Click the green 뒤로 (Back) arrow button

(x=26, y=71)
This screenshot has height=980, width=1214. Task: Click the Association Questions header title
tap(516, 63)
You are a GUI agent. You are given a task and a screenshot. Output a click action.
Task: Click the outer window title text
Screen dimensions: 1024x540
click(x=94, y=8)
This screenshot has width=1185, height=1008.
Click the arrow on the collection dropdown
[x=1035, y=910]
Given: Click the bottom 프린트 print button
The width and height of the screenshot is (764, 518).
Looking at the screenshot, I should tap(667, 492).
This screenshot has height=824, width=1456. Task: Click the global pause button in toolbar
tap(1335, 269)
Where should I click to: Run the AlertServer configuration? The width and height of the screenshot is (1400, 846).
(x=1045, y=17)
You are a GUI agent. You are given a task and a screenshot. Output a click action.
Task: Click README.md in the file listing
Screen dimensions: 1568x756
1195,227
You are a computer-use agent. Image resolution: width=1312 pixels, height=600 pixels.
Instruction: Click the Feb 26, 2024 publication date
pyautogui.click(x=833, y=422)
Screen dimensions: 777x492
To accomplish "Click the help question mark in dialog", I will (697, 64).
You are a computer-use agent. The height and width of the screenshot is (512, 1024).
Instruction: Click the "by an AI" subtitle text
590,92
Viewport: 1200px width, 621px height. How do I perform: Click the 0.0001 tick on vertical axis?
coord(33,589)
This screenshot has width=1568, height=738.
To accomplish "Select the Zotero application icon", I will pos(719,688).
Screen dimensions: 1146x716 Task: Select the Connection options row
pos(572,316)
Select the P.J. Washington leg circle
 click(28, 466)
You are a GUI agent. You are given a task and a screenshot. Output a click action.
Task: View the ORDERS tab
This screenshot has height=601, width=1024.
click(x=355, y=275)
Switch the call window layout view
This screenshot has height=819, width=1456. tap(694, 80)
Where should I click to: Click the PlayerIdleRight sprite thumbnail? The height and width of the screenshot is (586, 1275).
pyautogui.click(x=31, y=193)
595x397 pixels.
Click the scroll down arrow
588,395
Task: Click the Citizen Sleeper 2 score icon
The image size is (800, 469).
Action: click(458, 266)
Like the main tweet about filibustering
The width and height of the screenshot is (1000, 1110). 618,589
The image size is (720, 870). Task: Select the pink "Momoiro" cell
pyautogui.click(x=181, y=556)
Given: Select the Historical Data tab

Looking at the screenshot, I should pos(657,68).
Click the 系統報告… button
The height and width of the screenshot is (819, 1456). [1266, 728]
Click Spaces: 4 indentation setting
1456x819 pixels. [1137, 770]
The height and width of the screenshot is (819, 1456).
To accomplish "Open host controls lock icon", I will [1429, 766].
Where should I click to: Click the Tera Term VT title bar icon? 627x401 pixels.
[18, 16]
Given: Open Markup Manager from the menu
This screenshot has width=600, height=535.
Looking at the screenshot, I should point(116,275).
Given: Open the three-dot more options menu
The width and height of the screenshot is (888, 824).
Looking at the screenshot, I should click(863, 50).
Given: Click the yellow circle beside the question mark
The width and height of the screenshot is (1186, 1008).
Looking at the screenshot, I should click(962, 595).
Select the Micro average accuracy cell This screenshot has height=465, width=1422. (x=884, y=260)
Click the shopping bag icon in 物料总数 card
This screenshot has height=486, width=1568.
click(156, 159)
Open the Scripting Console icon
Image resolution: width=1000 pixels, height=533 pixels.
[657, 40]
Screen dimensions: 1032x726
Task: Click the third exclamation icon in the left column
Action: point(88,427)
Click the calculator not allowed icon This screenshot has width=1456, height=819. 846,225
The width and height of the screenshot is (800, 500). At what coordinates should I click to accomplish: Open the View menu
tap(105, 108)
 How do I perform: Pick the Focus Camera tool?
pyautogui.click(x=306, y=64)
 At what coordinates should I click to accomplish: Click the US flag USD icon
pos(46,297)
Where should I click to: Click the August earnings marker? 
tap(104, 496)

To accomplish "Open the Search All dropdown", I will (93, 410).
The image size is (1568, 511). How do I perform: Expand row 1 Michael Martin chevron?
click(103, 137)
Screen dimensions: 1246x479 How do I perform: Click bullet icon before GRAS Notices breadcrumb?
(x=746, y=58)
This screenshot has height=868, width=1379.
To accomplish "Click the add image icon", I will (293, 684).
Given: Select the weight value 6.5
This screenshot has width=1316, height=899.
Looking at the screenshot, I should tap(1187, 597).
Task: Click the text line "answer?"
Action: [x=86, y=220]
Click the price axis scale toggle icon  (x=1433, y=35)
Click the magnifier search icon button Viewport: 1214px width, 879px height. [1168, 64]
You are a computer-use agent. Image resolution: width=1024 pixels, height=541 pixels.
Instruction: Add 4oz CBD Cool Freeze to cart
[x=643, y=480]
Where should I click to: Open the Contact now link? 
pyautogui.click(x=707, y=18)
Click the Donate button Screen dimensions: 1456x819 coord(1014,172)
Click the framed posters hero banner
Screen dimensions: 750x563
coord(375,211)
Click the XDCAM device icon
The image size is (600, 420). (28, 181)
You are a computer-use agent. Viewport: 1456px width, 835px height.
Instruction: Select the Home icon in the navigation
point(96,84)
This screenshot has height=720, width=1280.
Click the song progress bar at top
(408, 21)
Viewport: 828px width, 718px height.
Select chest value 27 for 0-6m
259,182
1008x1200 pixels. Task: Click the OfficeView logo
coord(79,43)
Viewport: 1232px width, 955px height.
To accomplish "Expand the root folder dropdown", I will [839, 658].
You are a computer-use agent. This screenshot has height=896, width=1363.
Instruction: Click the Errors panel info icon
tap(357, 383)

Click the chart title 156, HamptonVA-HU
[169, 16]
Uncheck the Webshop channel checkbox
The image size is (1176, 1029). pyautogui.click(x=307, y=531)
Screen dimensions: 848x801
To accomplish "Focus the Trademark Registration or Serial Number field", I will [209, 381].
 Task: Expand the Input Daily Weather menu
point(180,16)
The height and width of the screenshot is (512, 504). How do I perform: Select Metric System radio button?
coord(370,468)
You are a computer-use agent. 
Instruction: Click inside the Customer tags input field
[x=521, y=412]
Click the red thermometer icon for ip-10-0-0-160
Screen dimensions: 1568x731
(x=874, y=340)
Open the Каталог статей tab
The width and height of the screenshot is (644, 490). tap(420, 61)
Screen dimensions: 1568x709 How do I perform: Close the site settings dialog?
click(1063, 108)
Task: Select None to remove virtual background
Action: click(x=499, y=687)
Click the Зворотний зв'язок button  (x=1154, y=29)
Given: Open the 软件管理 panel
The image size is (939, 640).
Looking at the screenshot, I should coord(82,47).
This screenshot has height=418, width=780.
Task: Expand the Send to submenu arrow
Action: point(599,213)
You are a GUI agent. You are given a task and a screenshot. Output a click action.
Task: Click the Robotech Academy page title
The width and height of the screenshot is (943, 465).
━━━━
- GIVEN REQUEST:
Select every line in the entries above that contains the word "window".

- THE COMPLETED TASK:
Task: Click the outer window title text
Switch the call window layout view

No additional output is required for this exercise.